Although the reviewer did not specify particular aspects, we have carefully revisited the methodology section and strengthened it to improve clarity and transparency. In particular, we have further clarified: (i) 2.1. Design and setting: ‘Given the pilot nature of the study, no formal sample size calculation was performed. The sample size was based on feasibility and the number of eligible patients presenting during the study period.’ (ii) 2.4. Training of the nurse who collected the data: ‘During the training period, the nurse performed FAST examinations as part of supervised clinical practice. However, a predefined minimum number of supervised ex-aminations, formal competency thresholds, and standardized assessment criteria were not specified as part of the study protocol. In addition, no formal assessment of in-terobserver agreement was conducted prior to study initiation beyond the completion of the training and supervised clinical practice.’
(iii) 2.5.2. Ensuring independence and blinding: ‘FAST examinations were performed by ten radiologists as part of routine clinical practice. Although all were qualified specialists, their level of experience in FAST was not formally standardized or recorded.’
‘The radiologist did not have access to the results of other imaging tests (e.g., X-ray or CT) at the time of the FAST examination and was only aware of the type of injury.’
‘These procedures were implemented to promote independent recording of findings and to support blinding by minimizing access to prior results between examiners. FAST examinations were performed sequentially as part of routine clinical practice; however, given the rapid nature of the examination, the time interval between assessments was expected to be short, although it was not systematically recorded or analyzed. ’

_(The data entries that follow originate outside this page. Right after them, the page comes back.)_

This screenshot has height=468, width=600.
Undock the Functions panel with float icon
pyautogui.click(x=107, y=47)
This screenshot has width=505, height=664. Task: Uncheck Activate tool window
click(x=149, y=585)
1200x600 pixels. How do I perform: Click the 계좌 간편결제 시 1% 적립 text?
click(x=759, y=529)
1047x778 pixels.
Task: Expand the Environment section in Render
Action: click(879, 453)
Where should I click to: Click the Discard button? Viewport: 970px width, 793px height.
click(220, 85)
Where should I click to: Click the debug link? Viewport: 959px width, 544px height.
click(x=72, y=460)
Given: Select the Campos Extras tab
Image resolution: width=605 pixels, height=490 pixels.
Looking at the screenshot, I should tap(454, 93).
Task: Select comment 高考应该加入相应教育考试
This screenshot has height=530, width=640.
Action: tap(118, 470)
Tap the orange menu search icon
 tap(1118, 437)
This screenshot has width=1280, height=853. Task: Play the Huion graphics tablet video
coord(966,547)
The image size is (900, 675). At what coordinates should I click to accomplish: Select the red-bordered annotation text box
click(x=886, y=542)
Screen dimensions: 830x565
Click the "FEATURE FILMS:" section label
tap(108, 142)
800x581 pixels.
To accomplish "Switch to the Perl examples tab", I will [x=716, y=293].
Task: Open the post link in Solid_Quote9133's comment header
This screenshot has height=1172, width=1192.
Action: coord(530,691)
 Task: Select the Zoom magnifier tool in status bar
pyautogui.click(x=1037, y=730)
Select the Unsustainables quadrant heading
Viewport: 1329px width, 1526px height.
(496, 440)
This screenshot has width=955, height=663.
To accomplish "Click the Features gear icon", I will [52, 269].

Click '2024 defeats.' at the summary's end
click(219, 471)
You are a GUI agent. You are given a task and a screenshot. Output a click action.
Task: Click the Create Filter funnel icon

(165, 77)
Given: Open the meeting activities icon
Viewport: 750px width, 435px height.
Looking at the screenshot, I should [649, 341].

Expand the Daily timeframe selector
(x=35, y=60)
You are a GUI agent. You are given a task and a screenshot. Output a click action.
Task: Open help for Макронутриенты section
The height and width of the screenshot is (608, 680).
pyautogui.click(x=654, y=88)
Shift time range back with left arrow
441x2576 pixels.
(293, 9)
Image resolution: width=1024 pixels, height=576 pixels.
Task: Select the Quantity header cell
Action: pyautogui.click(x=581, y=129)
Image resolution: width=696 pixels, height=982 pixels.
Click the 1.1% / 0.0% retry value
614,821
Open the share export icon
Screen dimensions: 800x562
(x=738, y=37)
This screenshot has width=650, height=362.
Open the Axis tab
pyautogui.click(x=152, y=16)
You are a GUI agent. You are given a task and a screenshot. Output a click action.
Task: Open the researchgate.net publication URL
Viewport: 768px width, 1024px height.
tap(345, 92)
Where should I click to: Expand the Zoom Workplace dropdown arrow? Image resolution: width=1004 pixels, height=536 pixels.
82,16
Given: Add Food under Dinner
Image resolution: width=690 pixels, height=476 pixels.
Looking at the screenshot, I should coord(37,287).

(iv) 2.5.3. Management of severely injured patients and CT utilization: ‘CT images were interpreted independently by the radiologist without access to the recorded FAST findings, as part of routine clinical practice. The CT findings were collected and recorded by the ED physician. CT imaging was also performed in selected patients outside Trauma Team activation, based on clinical judgment and standard trauma management protocols, and was not applied systematically to all patients.’
(v) 2.5.4. Collection of demographic and clinical data: ‘Ultrasound findings recorded for study purposes were not made available to the trauma or surgical teams for decision-making, and patient management was based on standard clinical assessment and imaging pathways.’
(vi) 2.6. Ethical issues: ‘This study was not prospectively registered in a clinical trial registry.’
(vii) 2.7. Statistical analysis: ‘Given the low prevalence of positive findings, kappa estimates were interpreted with caution, as agreement measures may be affected by limited variability and prevalence effects.’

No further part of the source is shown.